Este mês de novembro marca dois centenários importantes na literatura. Amanhã, temos o centenário de nascimento de Rachel de Queiroz; no dia 20, o centenário de falecimento de Liev Tolstói (ou Léon Tolstói, ou Leão Tolstoi, ou Leo Tolstoy, ou Lev Tolstói — as transcrições gráficas de seu nome russo variam). Aparentemente, duas figuras muito diferentes: um homem e uma mulher, um eslavo e uma brasileira; mas há, entre eles, coisas em comum, a começar pela coincidência temporal entre a morte de Tolstói e o nascimento de Rachel. É uma coincidência significativa, porque Tolstói foi fundamentalmente um escritor do século 19, uma época em que a literatura de ficção abordava as grandes questões da existência humana, cumprindo um papel que depois seria atribuído à psicologia e a sociologia, então ainda engatinhando.
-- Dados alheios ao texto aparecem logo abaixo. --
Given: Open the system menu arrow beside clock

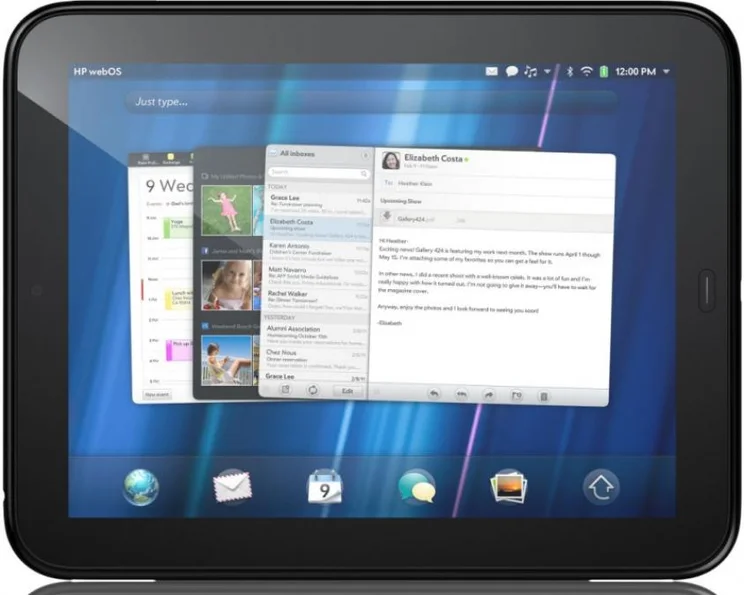Looking at the screenshot, I should click(x=666, y=72).
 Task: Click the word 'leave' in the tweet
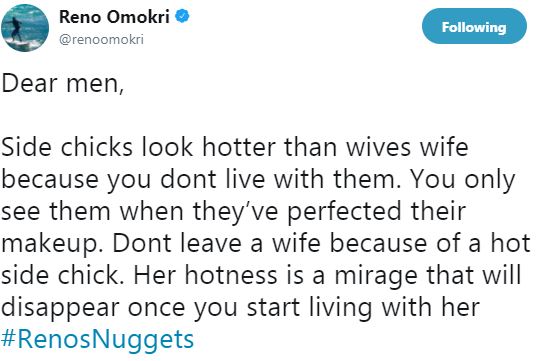(x=211, y=244)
Já a literatura de Rachel de Queiroz correspondia ao começo do século 20, uma época convulsionada, que viu a Primeira Guerra e a Revolução Russa, a ascensão do comunismo e o progressivo engajamento dos intelectuais, que, no Brasil, denunciavam a miséria e a desigualdade por meio da literatura regionalista, da qual O Quinze, de Rachel, obra que descreve a terrível seca de 1915, é um exemplo.

Os dois amavam o campo. Yasnaya Polyana, a propriedade em que Tolstói nasceu, era para ele um verdadeiro refúgio, como o foi, para Rachel, a fazenda Não me Deixes, no Ceará. Rachel era professora de formação; Tolstói criou, em Yasnaia Polyana, uma escola para filhos de camponeses, caracterizada por um ensino liberal, para a qual ele mesmo preparava o material didático.

Os dois eram rebeldes. Tolstói, de início um boêmio (mulherengo, jogava e bebia muito), experimentou uma espécie de crise moral. Já escritor famoso, adotou o estilo de vida simples dos camponeses, usava roupas modestas, deixou de beber e de fumar, tornou-se vegetariano. Criticava (mas não como marxista ou comunista) a propriedade privada, e tornou-se um pacifista militante, difundindo suas ideias em panfletos, ensaios e peças teatrais; doava seus direitos autorais para obras de assistência social. Chegou a ser vigiado pela polícia do czar, foi excomungado pela Igreja Ortodoxa russa, e acabou deixando a família, com quem tinha brigas constantes. Seu prestígio era tão grande, que mesmo o regime comunista continuou a prestigiá-lo.

Já Rachel de Queiroz, que muito cedo passou a conviver com escritores de esquerda, estava entre os fundadores do Partido Comunista cearense e foi fichada como “agitadora comunista” pela polícia política. Mas, como outros intelectuais, rompeu com o comunismo num episódio tão célebre quanto pitoresco. Rachel havia terminado João Miguel, seu segundo romance; como era hábito, então deveria submeter os originais ao julgamento do Partido Comunista, que daria a necessária “orientação” para transformar a obra em instrumento de agitação política. Acontece que, no romance, um operário mata outro, o que o PC considerou um absurdo; operário podia matar o patrão, não um companheiro. Na reunião em que o assunto foi debatido, Rachel fingiu aceitar a crítica; pegou os originais, declarou que não via no partido autoridade para censurar seu trabalho, e fugiu do local “em desabalada carreira”, para não mais voltar.

Em política, acabou caindo no extremo oposto; apoiou o golpe contra o governo João Goulart, que pretendia, segundo a escritora e outros, instituir uma ditadura sindicalista. Muitas reuniões dos conspiradores foram feitas em seu apartamento no Rio; aliás, o primeiro presidente militar, Humberto de Alencar Castello Branco, era seu primo (os dois tinham parentesco com José de Alencar). Nesse governo, representou o Brasil na ONU e passou a integrar o Conselho Federal de Cultura. Mas depois deu-se conta dos característicos ditatoriais do regime e retirou seu apoio ao governo autoritário.

Finalmente, é preciso dizer que os dois foram escritores de imenso sucesso, um sucesso reforçado, no caso de Rachel, por sua atividade jornalística, que proporcionava um excelente meio de expressão para sua personalidade afetiva, empática. A literatura de Tolstói tornou-se patrimônio universal, suas frases são constantemente repetidas e uma delas, “Canta tua aldeia e serás universal”, aplica-se à obra de Rachel que conseguiu, sobretudo com O Quinze, colocar o Nordeste brasileiro no mapa literário do mundo.